- _Text excerpt_:
========

Doroteo Guamuch Flores, also called Mateo Flores (February 11, 1922 – August 11, 2011), was a Guatemalan long-distance runner who won several international events, including the Boston Marathon in 1952.

Career
Guamuch was born in Cotió, Mixco, a city near Guatemala City. During his early athletic career, Guamuch worked in as a low-paid laborer in a textile factory. He would wake at 4:00 am to run for two hours, and run an additional two hours after returning from work at 6:00 pm.

Guamuch's career spanned from 1941 to 1957; prior to winning the 1952 Boston Marathon, he was the winner of multiple international races, notably the marathon at the 1946 Barranquilla Games, the half marathon at the 1950 Central American and Caribbean Games in Guatemala, and the marathon at the 1955 Pan American Games in Mexico City. He also participated in the 1952 Summer Olympics in Helsinki.

========

- _Required task 1_: In the passage on Doroteo Guamuch Flores, at what time did he wake up to run?
- _Required task 2_: Lay out as a numbered list the lines of the entries, from the line containing "Image resolution: width=686" through the last line of the entries, skipping blank lines.
The entries that follow are unrelated to the passage on Doroteo Guamuch Flores.

========

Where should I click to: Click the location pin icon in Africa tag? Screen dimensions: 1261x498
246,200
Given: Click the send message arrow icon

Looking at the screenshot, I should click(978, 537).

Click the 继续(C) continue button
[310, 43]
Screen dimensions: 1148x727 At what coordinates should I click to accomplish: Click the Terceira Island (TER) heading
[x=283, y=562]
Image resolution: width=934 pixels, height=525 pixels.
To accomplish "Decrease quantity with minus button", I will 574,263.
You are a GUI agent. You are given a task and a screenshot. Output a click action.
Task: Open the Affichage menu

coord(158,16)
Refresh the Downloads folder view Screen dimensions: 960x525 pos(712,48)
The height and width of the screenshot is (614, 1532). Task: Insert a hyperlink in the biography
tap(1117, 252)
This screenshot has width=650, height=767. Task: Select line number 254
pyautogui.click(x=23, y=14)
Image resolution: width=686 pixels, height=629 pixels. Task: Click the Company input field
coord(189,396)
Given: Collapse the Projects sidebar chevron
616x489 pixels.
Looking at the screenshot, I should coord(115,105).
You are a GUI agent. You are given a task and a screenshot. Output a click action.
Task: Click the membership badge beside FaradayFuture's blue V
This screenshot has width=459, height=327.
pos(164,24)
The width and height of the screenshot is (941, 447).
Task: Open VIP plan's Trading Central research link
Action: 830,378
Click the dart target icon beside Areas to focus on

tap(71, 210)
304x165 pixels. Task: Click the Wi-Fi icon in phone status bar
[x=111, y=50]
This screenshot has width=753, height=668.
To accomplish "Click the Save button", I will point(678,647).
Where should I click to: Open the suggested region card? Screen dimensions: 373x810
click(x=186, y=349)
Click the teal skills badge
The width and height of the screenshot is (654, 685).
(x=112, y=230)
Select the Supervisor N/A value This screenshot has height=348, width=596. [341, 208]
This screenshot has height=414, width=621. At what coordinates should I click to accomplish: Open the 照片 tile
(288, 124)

========

- _Worked answer 1_: At 4:00 am.

- _Worked answer 2_:
1. Image resolution: width=686 pixels, height=629 pixels. Task: Click the Company input field
2. coord(189,396)
3. Given: Collapse the Projects sidebar chevron
4. 616x489 pixels.
5. Looking at the screenshot, I should coord(115,105).
6. You are a GUI agent. You are given a task and a screenshot. Output a click action.
7. Task: Click the membership badge beside FaradayFuture's blue V
8. This screenshot has width=459, height=327.
9. pos(164,24)
10. The width and height of the screenshot is (941, 447).
11. Task: Open VIP plan's Trading Central research link
12. Action: 830,378
13. Click the dart target icon beside Areas to focus on
14. tap(71, 210)
15. 304x165 pixels. Task: Click the Wi-Fi icon in phone status bar
16. [x=111, y=50]
17. This screenshot has width=753, height=668.
18. To accomplish "Click the Save button", I will point(678,647).
19. Where should I click to: Open the suggested region card? Screen dimensions: 373x810
20. click(x=186, y=349)
21. Click the teal skills badge
22. The width and height of the screenshot is (654, 685).
23. (x=112, y=230)
24. Select the Supervisor N/A value This screenshot has height=348, width=596. [341, 208]
25. This screenshot has height=414, width=621. At what coordinates should I click to accomplish: Open the 照片 tile
26. (288, 124)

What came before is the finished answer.